23/06/2013 15:38 BST | Updated 23/08/2013 06:12 BST

The Schools That Do Less to Help Poorer Children

If you are a child born into a poor family in the UK you are less likely to do well at school, less likely to do well in life and ultimately die at a younger age. This is grossly unfair but true for thousands of our young people. One of the few ways to escape poverty is to do well at school and to achieve decent exam results and yet this is harder to do if you come from a family on a very low income.

These children need extra help from their schools. While some get this extra help to escape the cycle of poverty some poorer children who live in many otherwise wealthy areas do not.

It is not as if this poverty is restricted to those families that rely on benefits - 66% of poorer households have one person working.

Ofsted recently reported on the disparity between different areas in what they do to help children on free school meals to achieve decent results in their GCSEs.

Many London Boroughs have very high numbers of children on free school meals and yet help many of them to pass five A to C GCSEs including English and maths. Kensington and Chelsea have around 25% of their children on free school meals and yet 77% of them achieve five A to C GCSEs. Newham has 39% of children on free school meals and 52% achieve 5 GCSE's.
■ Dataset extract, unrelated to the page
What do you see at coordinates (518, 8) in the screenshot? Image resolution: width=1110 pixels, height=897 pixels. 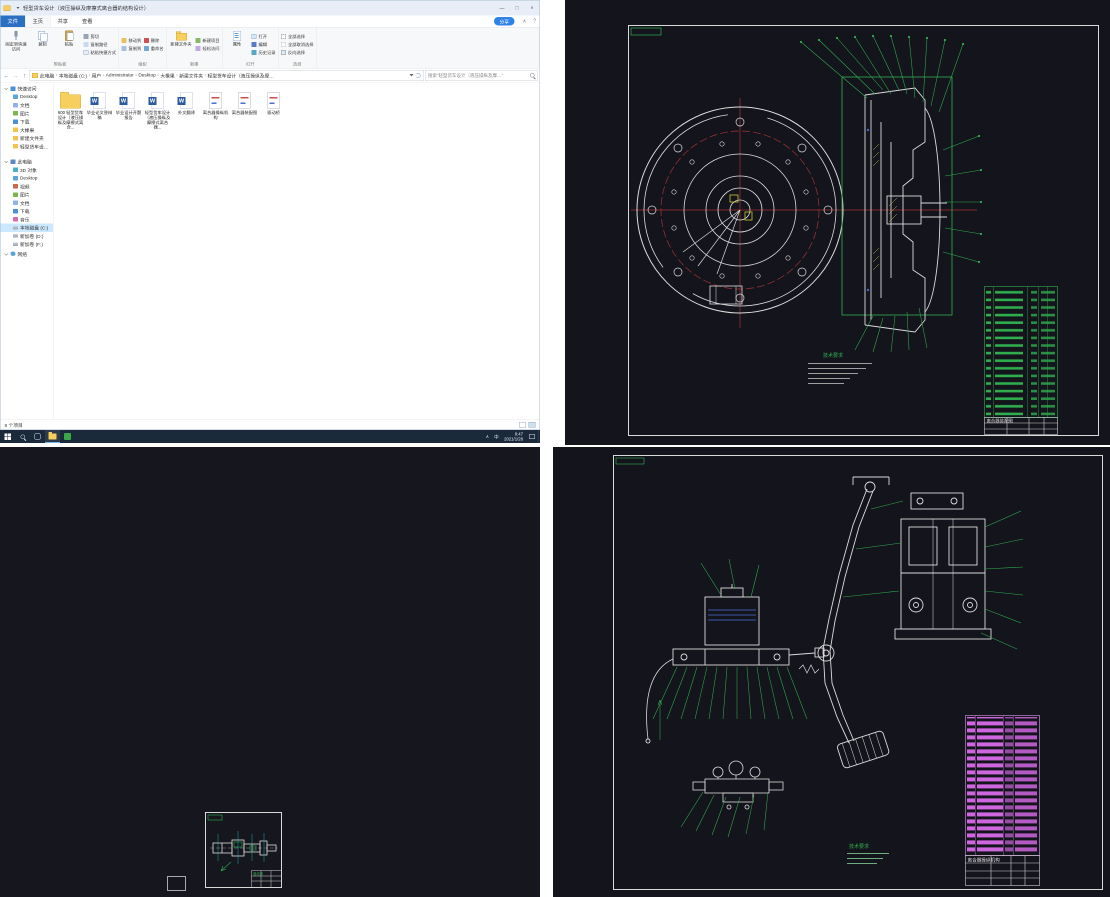 I see `maximize-button: □` at bounding box center [518, 8].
These results show what is possible.

In stark contrast West Berkshire has only 7.4% of children on free school meals and yet only 21.9% of these children achieve five good GCSE's. Wokingham has only 6.2% of children on free school meals and only 26.2% achieve five good GCSEs. These are two of the UK's wealthiest areas with the smallest number of young people needing extra support and yet they are amongst the worst performers.

We often hear phrases like 'social mobility' banded about - a rather clinical or academic phrase that fails to describe the unfairness of being trapped by accident of birth with fewer opportunities in life.

Some people will take the view that this is not their problem - people who are not poor that is - but we all pay the price for people who can't get a job and can't contribute because they don't have the skills and confidence.

Michael Gove wants to overhaul GSCEs so that we can 'compete with the rest of the world'. Cutting back on course work and pushing the pass mark higher. But the new examination will be defined by those it excludes - that fewer people achieve decent results will be seen as a success.

I am not for exams so easy that everyone passes but I am against making it harder to succeed without a more level playing field for those clever but poorer children who don't have the same opportunities as richer children.

Whatever the merits of such a change it will make it even harder for poorer pupils to do well in these areas where they don't get the support they deserve.

No doubt when these young people leave school with few qualifications they will face the additional challenges of being pressured into getting jobs by threats of losing any financial support from the state in a jobs market which is not getting any easier for those at the bottom of the pile.

If we abandon hundreds of young people in this way every year we will simply be enlarging an underclass of people who have no stake in their communities and that cannot do anyone any good.

Poverty creates further poverty as generation after generation of poor families fail to escape it - these schools can and should do more to help them.